Problem to solve: Each line of the records below that holds "icon" should be copied out.

== Segment start ==

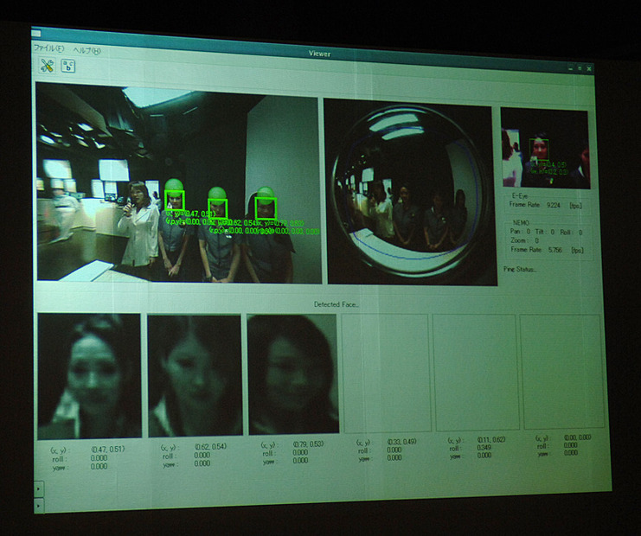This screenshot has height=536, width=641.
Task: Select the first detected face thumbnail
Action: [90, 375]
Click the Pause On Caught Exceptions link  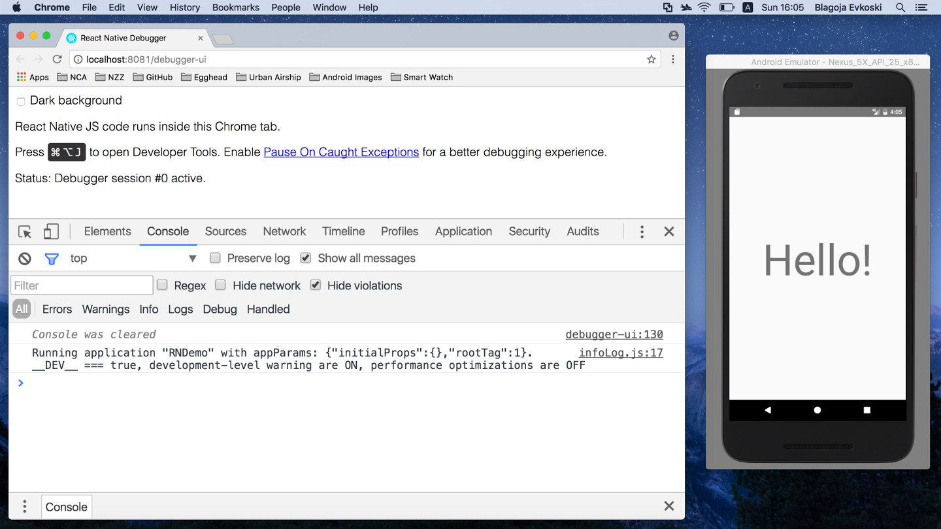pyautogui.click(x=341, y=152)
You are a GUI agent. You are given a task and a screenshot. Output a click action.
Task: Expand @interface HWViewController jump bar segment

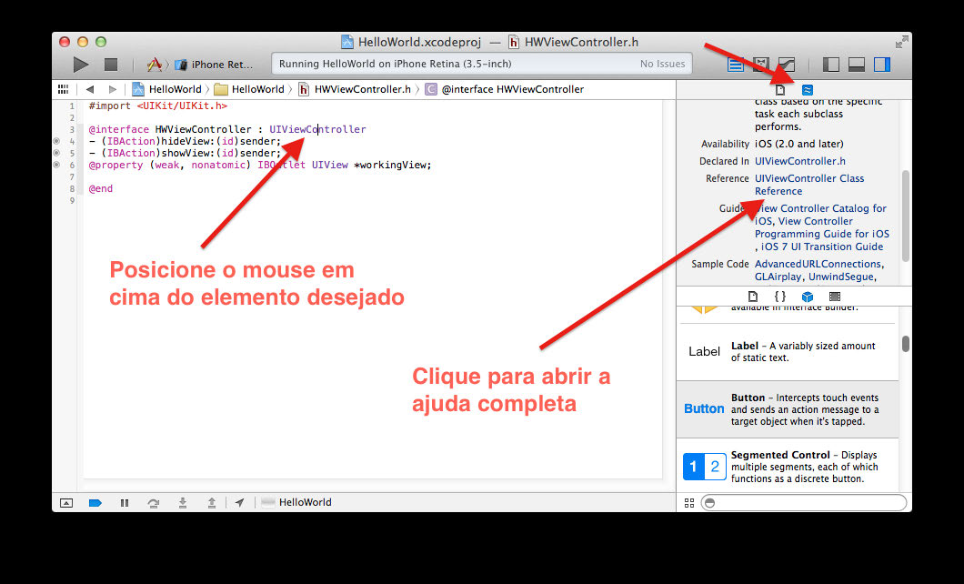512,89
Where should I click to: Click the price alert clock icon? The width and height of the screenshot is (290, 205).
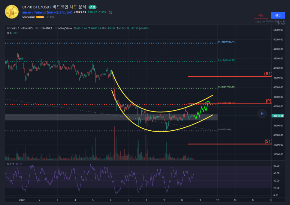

== Segment end ==
== Segment start ==

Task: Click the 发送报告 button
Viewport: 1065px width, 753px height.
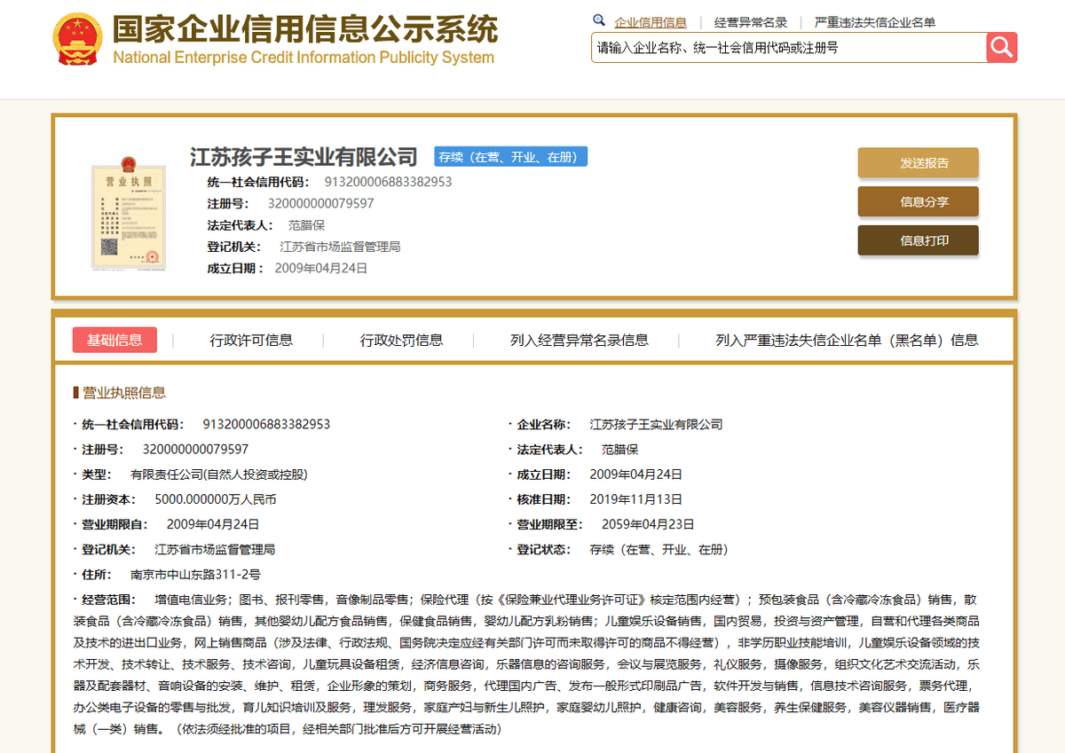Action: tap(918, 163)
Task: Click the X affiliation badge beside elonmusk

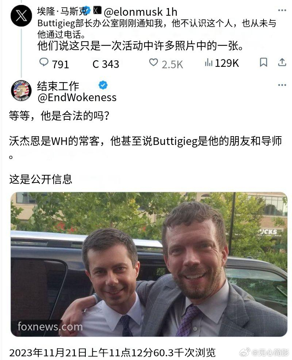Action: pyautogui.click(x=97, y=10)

== Segment end ==
== Segment start ==

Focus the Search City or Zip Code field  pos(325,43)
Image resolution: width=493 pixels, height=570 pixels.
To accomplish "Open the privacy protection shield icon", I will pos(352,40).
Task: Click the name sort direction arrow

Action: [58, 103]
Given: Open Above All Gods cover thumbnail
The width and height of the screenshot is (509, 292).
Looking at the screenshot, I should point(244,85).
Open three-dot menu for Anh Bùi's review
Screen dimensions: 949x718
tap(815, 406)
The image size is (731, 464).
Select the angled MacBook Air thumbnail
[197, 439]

== Segment end ==

Finished exercise:
Where should I click to: Click the price alert clock icon? The width and height of the screenshot is (290, 205).
To accomplish "Open the privacy protection shield icon", I will pos(352,40).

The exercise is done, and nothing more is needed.